Przepisz wiernie cały poniższy tekst o olimpijskim turnieju koszykówki w Paryżu.

== Tekst strony

Stany Zjednoczone zakończyły fazę grupową koszykarskiego turnieju igrzysk olimpijskich w Paryżu z trzema zwycięstwami. W ostatnim spotkaniu podopieczni Steve’a Kerra rozgromili Portoryko 104:83. Anthony Edwards rzucił dla USA 26 punktów. W ostatnim starciu grupy C Serbowie nie bez problemów ograli Sudan Południowy i także zameldowali się w ćwierćfinale igrzysk, w którym zmierzą się z Australią.
Co już za nami?
- Pierwszego dnia rozgrywek Hiszpania przegrała z reprezentacją Australii 80:92, którą do zwycięstwa poprowadzili Josh Giddey (17 punktów, 8 zbiórek i 8 asyst). W drugim spotkaniu Niemcy bez większych problemów pokonali kadrę Japonii 97:77, a ich liderem był grający na co dzień w Orlando Magic Franz Wagner (22 punkty). Francuzi natomiast, po mało przekonującym początku, pokonali Brazylijczyków 78:66 – Nicolas Batum i Victor Wembanyama zdobyli po 19 punktów. W ostatnim meczu Kanadyjczycy pokonali Greków pomimo fantastycznego występu Giannisa Antetokounmpo, który zanotował 34 punkty. Więcej o pierwszym dniu przeczytasz w naszym podsumowaniu.

====
== Dostarczony materiał

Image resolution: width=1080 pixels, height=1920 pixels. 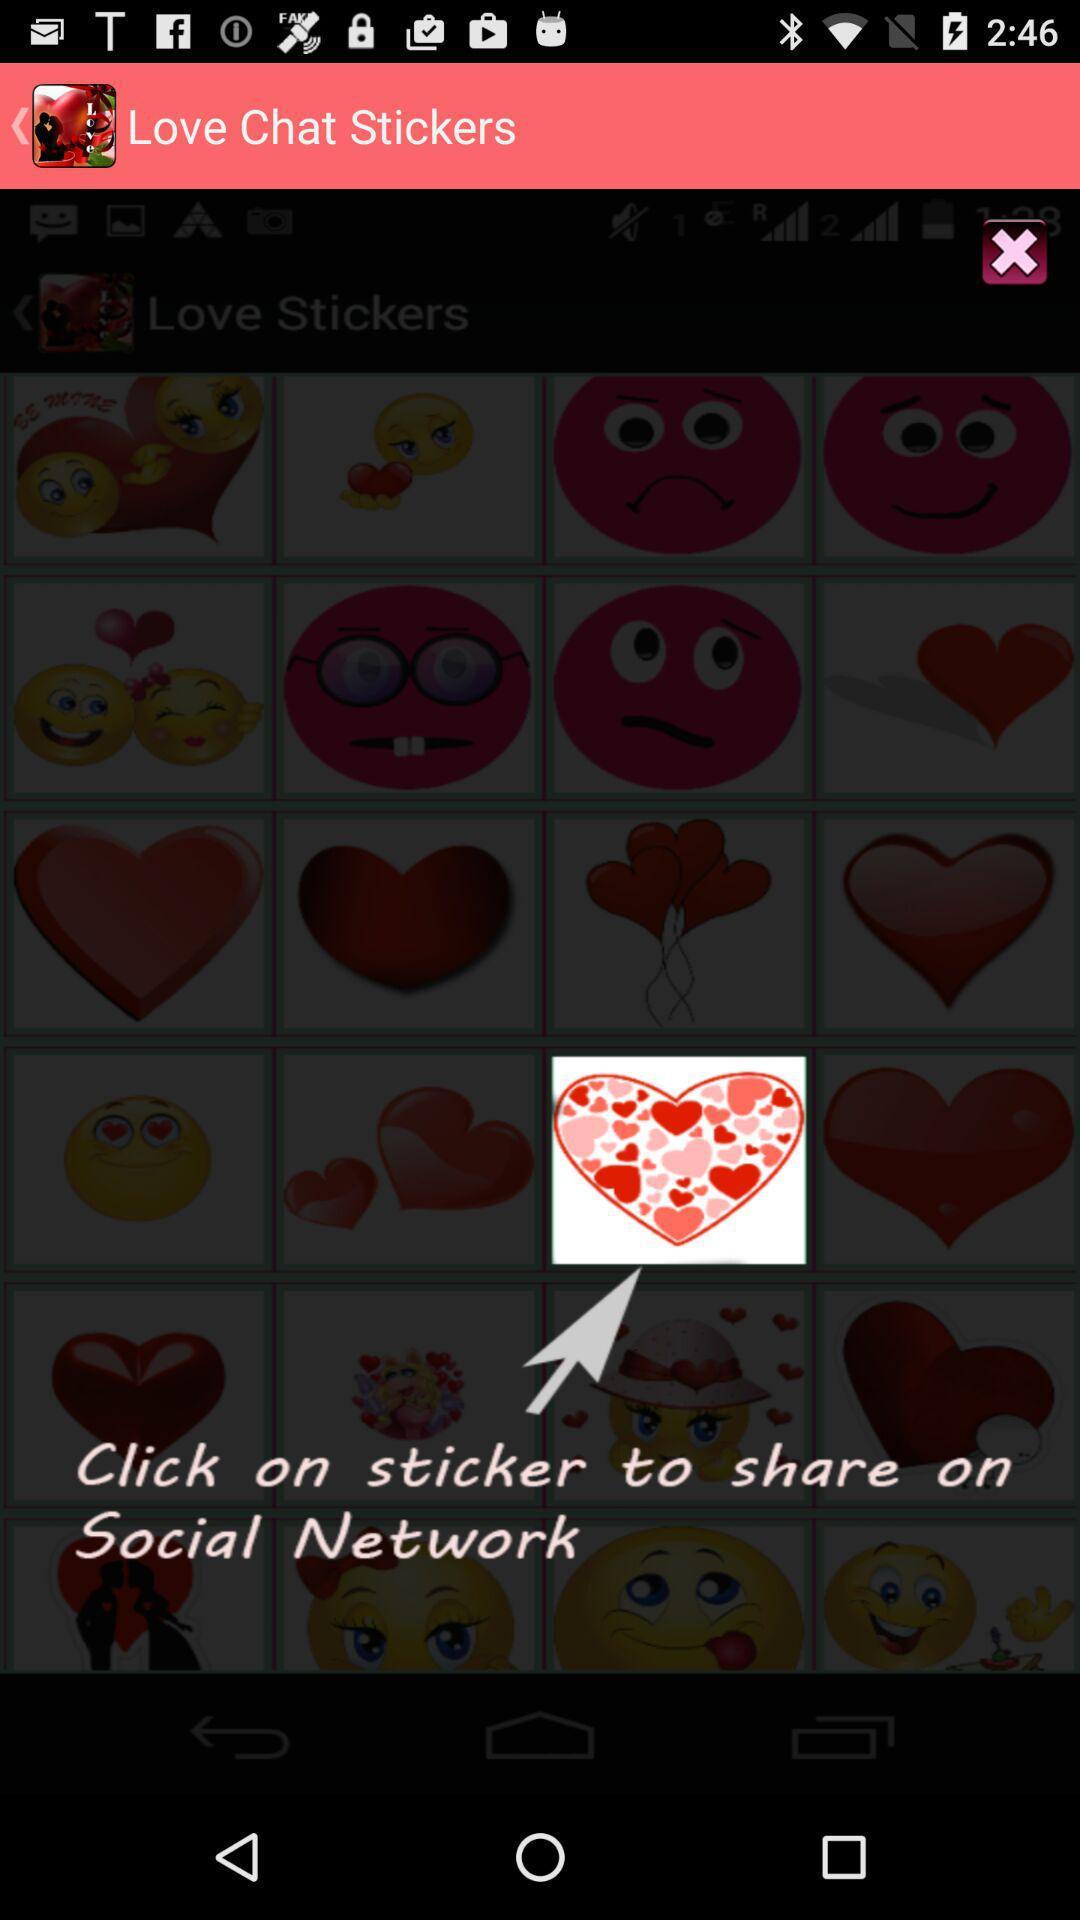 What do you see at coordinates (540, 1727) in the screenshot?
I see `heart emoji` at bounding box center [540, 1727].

====

> _Poprawna odpowiedź_
Stany Zjednoczone zakończyły fazę grupową koszykarskiego turnieju igrzysk olimpijskich w Paryżu z trzema zwycięstwami. W ostatnim spotkaniu podopieczni Steve’a Kerra rozgromili Portoryko 104:83. Anthony Edwards rzucił dla USA 26 punktów. W ostatnim starciu grupy C Serbowie nie bez problemów ograli Sudan Południowy i także zameldowali się w ćwierćfinale igrzysk, w którym zmierzą się z Australią.
Co już za nami?
- Pierwszego dnia rozgrywek Hiszpania przegrała z reprezentacją Australii 80:92, którą do zwycięstwa poprowadzili Josh Giddey (17 punktów, 8 zbiórek i 8 asyst). W drugim spotkaniu Niemcy bez większych problemów pokonali kadrę Japonii 97:77, a ich liderem był grający na co dzień w Orlando Magic Franz Wagner (22 punkty). Francuzi natomiast, po mało przekonującym początku, pokonali Brazylijczyków 78:66 – Nicolas Batum i Victor Wembanyama zdobyli po 19 punktów. W ostatnim meczu Kanadyjczycy pokonali Greków pomimo fantastycznego występu Giannisa Antetokounmpo, który zanotował 34 punkty. Więcej o pierwszym dniu przeczytasz w naszym podsumowaniu.